18F-Fluorocholine PET uptake correlates with pathologic evidence of recurrent tumor after stereotactic radiosurgery for brain metastases

Purpose Radiographic changes of brain metastases after stereotactic radiosurgery (SRS) can signify tumor recurrence and/or radiation necrosis (RN); however, standard imaging modalities cannot easily distinguish between these two entities. We investigated whether F-18-Fluorocholine uptake in surgical samples of the resected lesions correlates with pathologic evidence of recurrent tumor and PET imaging. Methods About 14 patients previously treated with SRS that developed radiographic changes were included. All patients underwent a preoperative 40-min dynamic PET/CT concurrent with 392 +/- 11 MBq bolus injection of F-18-Fluorocholine. F-18-Fluorocholine pharmacokinetics were evaluated by standardized uptake value (SUV), graphical analysis (Patlak plot; K-i(P)) and an irreversible two-compartment model (K-1, k(2), k(3), and K-i). 12 out of 14 patients were administered an additional 72 +/- 14 MBq injection of F-18-Fluorocholine 95 +/- 26 minutes prior to surgical resection. About 113 resected samples from 12 patients were blindly reviewed by a neuropathologist to assess the viable tumor and necrotic content, microvascular proliferation, reactive gliosis, and mono- and polymorphonuclear inflammatory infiltrates. Correlation between these metrics F-18-Fluorocholine SUV was investigated with a linear mixed model. Comparison of survival distributions of two groups of patients (population median split of PET SUVmax) was performed with the log-rank test.

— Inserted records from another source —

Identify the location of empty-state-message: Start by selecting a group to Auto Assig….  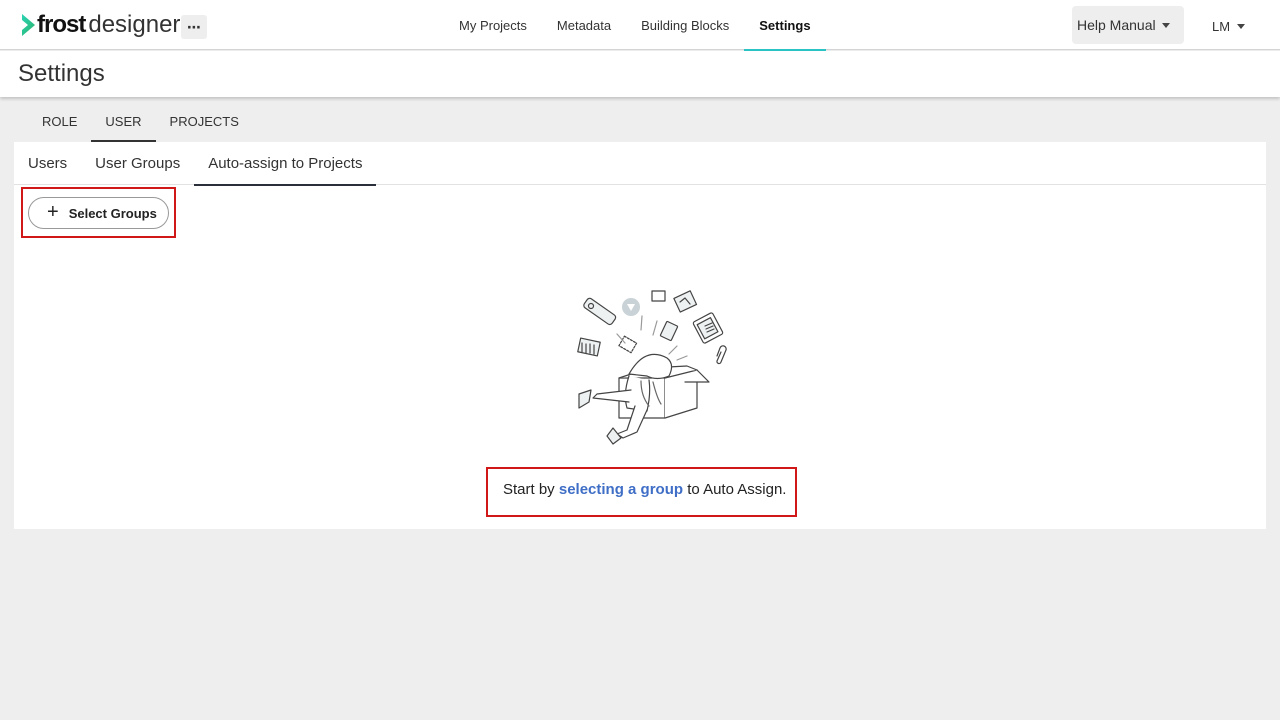
(644, 490).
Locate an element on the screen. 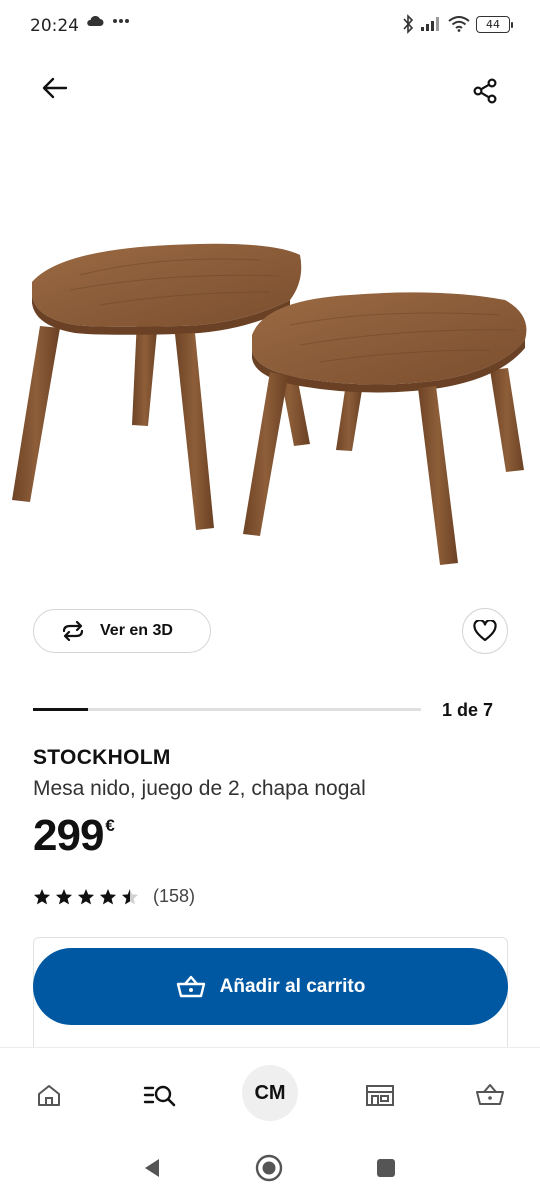 This screenshot has width=540, height=1200. system-recents-button is located at coordinates (386, 1168).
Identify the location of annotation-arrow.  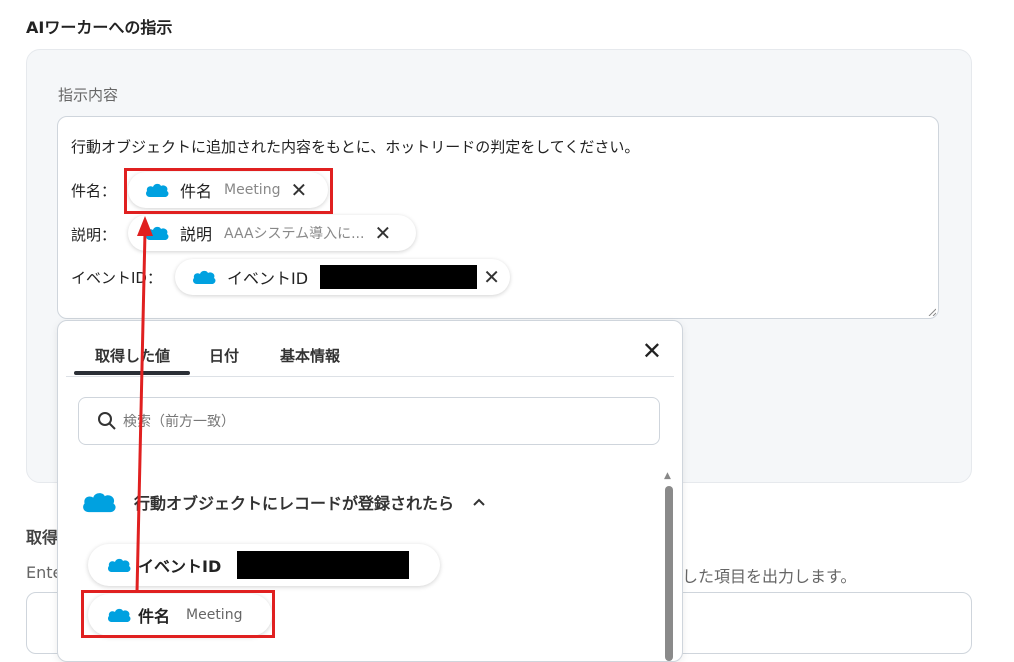
(144, 404).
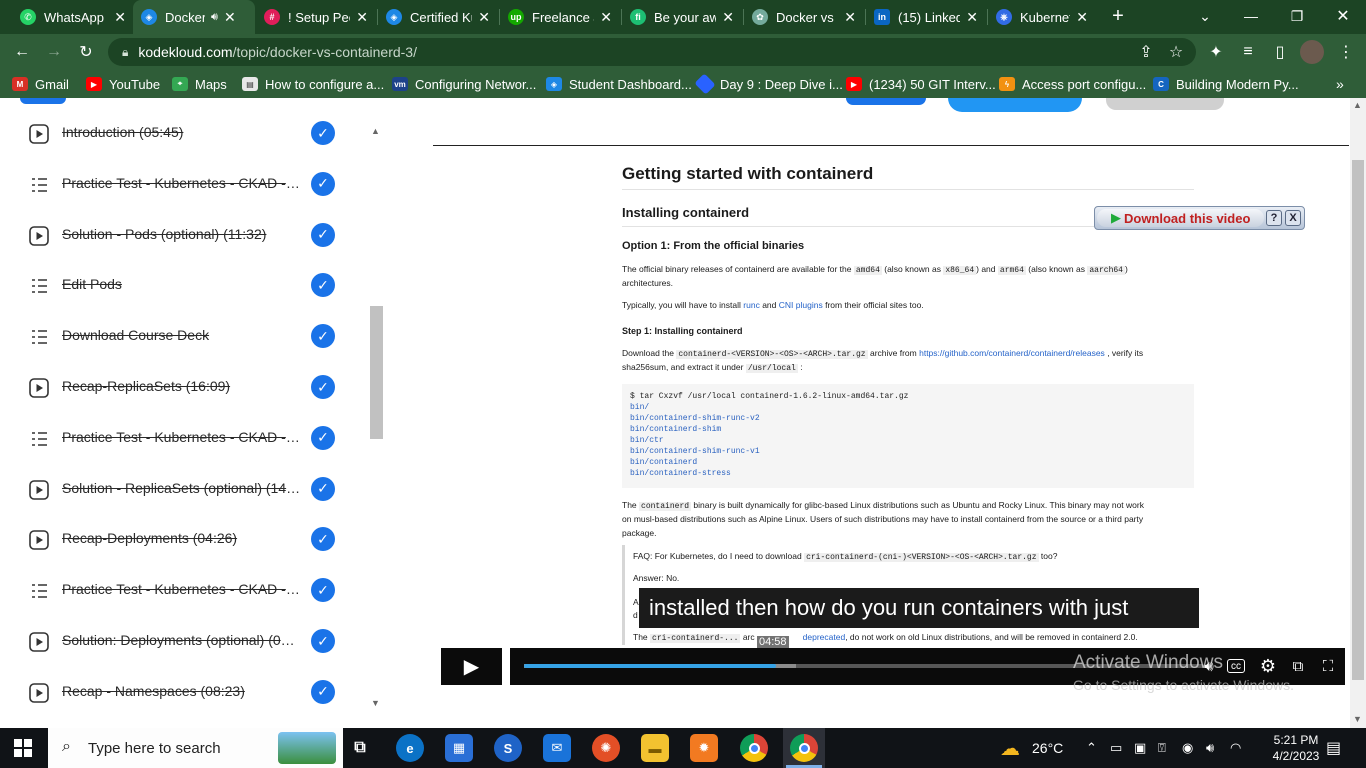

Results Exactly 10 out of 12 patients for which surgical samples were acquired exhibited pathologic recurrence. Strong correlation was observed between SUVmax as measured from a surgically removed sample with highest uptake and by PET (Pearson's r = 0.66). Patients with F-18-Fluorocholine PET SUVmax > 6 experienced poor survival. Surgical samples with viable tumor had higher F-18-fluorocholine uptake (SUV) than those without tumor (4.5 +/- 3.7 and 2.6 +/- 3.0; p = 0.01). F-18-fluorocholine count data from surgical samples is driven not only by the percentage viable tumor but also by the degree of inflammation and reactive gliosis (p <= 0.02; multivariate regression). Conclusions F-18-Fluorocholine accumulation is increased in viable tumor; however, inflammation and gliosis may also lead to elevated uptake. Higher F-18-Fluorocholine PET uptake portends worse prognosis. Kinetic analysis of dynamic F-18-Fluorocholine PET imaging supports the adequacy of the simpler static SUV metric.